I wanted to emphasize 2 things. 1st, the part about having a regular routine (as much as it is possible with your work schedule) for going to sleep and getting up and taking naps. And also for eating. Advice I've heard is at least half of the time a child is acting up it's because he's tired or hungry. I've noticed this is true with my 4 yr old daughter.

The other thing I would recommend is teaching your son about emotions. He has them but unless you have taught him about them, doesn't know how to appropriately express them. I used books from Discovery Toys called "The way I feel" and "Happy Face, Sad Face". Happy/Sad Face is more hands on but they are both good. There are surely other good books on teaching young kids about emotions too. While you read them you can talk about his emotions too and what is okay and what is not okay. Discover Toys also has baby signs books that you can use to teach your child 20 different "signs" like sign language, for different things like drink, eat, bath, milk, and other stuff. The better he can communicate, the better it is for both of you.

I used to sell Discovery toys...they do the toy parties and are very educational. I'm sure you can find a "distributor" in your area if you do a little searching on the internet or just ebay for the items I've mentioned above. Very good products, just didn't really work for me as I worked full time and wanted to spend the rest of the time with my daughter, not trying to build up a business. G

I hope things are going better now for your family. I pray that God is working through all these changes to bring about good in your life. Keep your eyes open for His hand in your life. He knows what is going on and is there for you....just talk to Him. I often take a time out when me and hubby are at odds or when I'm having a diffcult day with my daughter and pray and He calms me down and gives me a much better perspective. God is good! I just prayed for you & your family.

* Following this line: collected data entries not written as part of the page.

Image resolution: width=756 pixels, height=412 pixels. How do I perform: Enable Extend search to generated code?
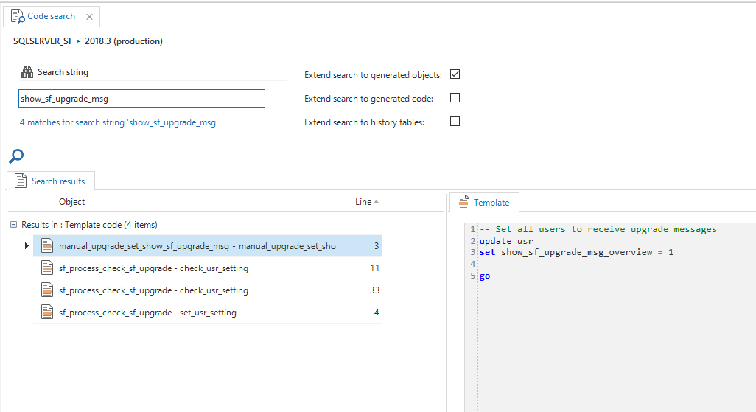click(455, 98)
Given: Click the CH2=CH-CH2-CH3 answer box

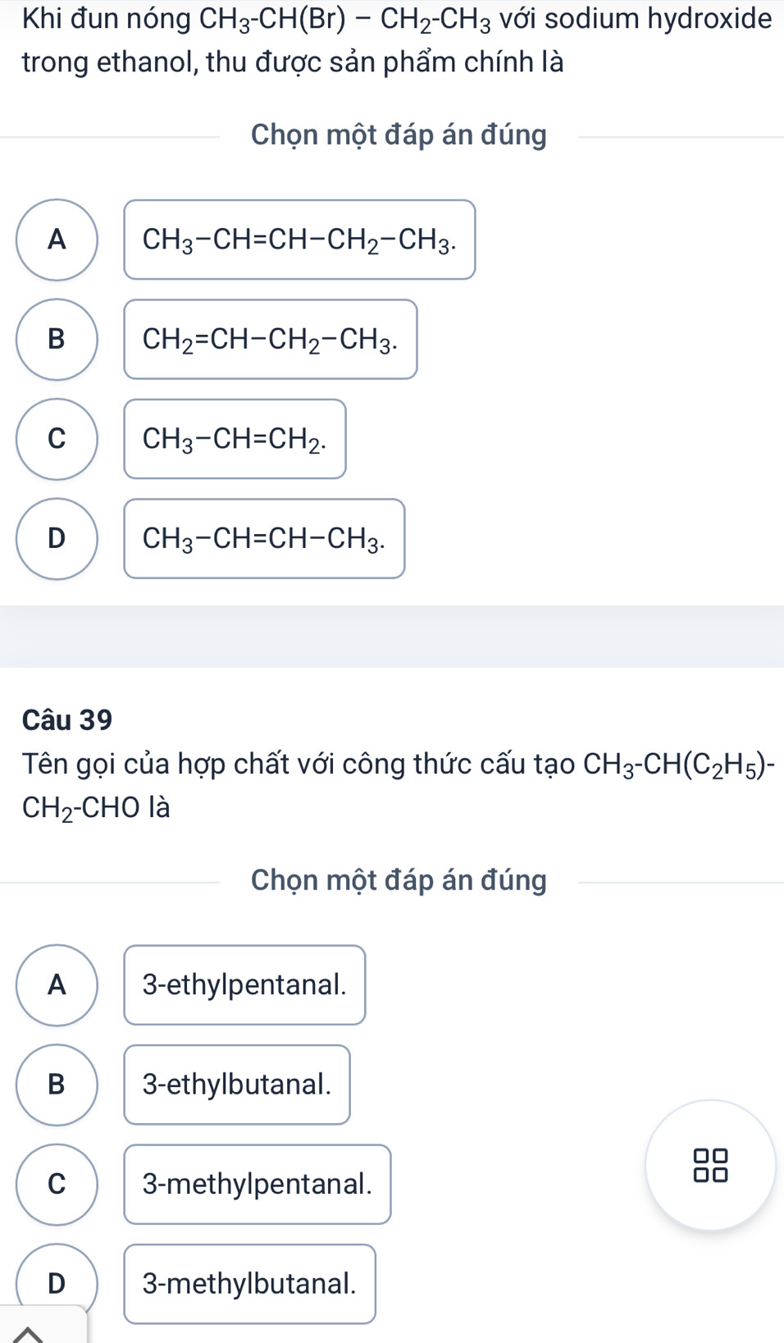Looking at the screenshot, I should click(x=271, y=339).
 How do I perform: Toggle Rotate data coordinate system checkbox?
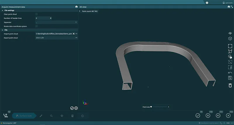37,26
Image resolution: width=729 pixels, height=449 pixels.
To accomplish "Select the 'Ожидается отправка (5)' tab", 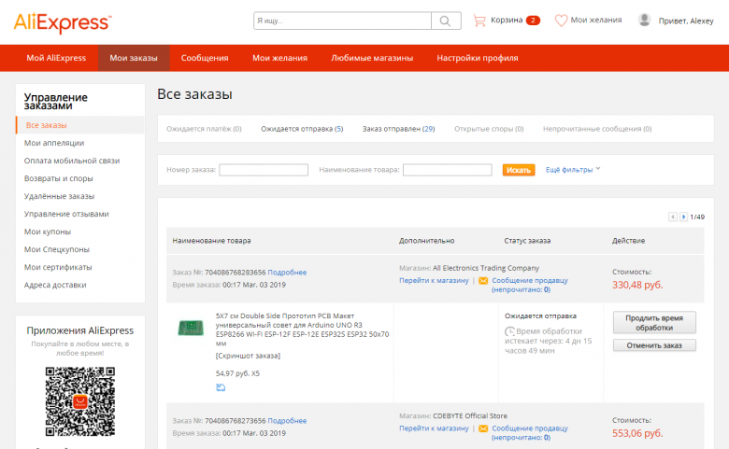I will 302,129.
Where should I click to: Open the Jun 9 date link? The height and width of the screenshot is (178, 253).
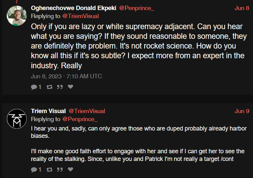click(x=242, y=111)
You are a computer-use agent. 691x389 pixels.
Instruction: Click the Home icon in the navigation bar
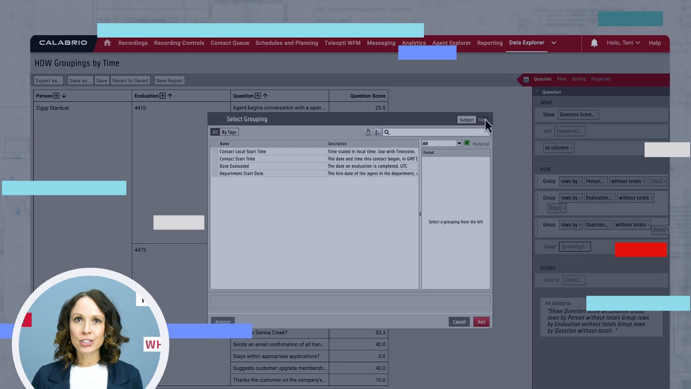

God bless you as you try your best to parent your child alone thru this.

J.

C.B.

answers from Kansas City on

S., there could be a lot of reasons for your son's behavior, but it sounds like you're doing what you need to by being firm and keeping up with your rules. i applaud you for that! it sounds like you have a lot on your plate. when you say that your husband went to texas and you are now working, how long ago was that? i wonder if it's not your son's way of expressing his frustration about missing his daddy, and not seeing you as much. that is the first thing i thought. maybe if you think back to when all these big changes happened, perhaps a few weeks or a few days later is when this behavior started popping up? kids get insecure about these things and to me it seems natural that he would become upset. if that's the case, just hang in there and keep reinforcing your rules. you can do it! if it seems unrelated maybe there are other changes or upheavals in his schedule/routine that may have triggered this. i would bet that it's something along those lines. he needs your love and patience right now, but he also needs to know that the rules still have to be followed. good luck!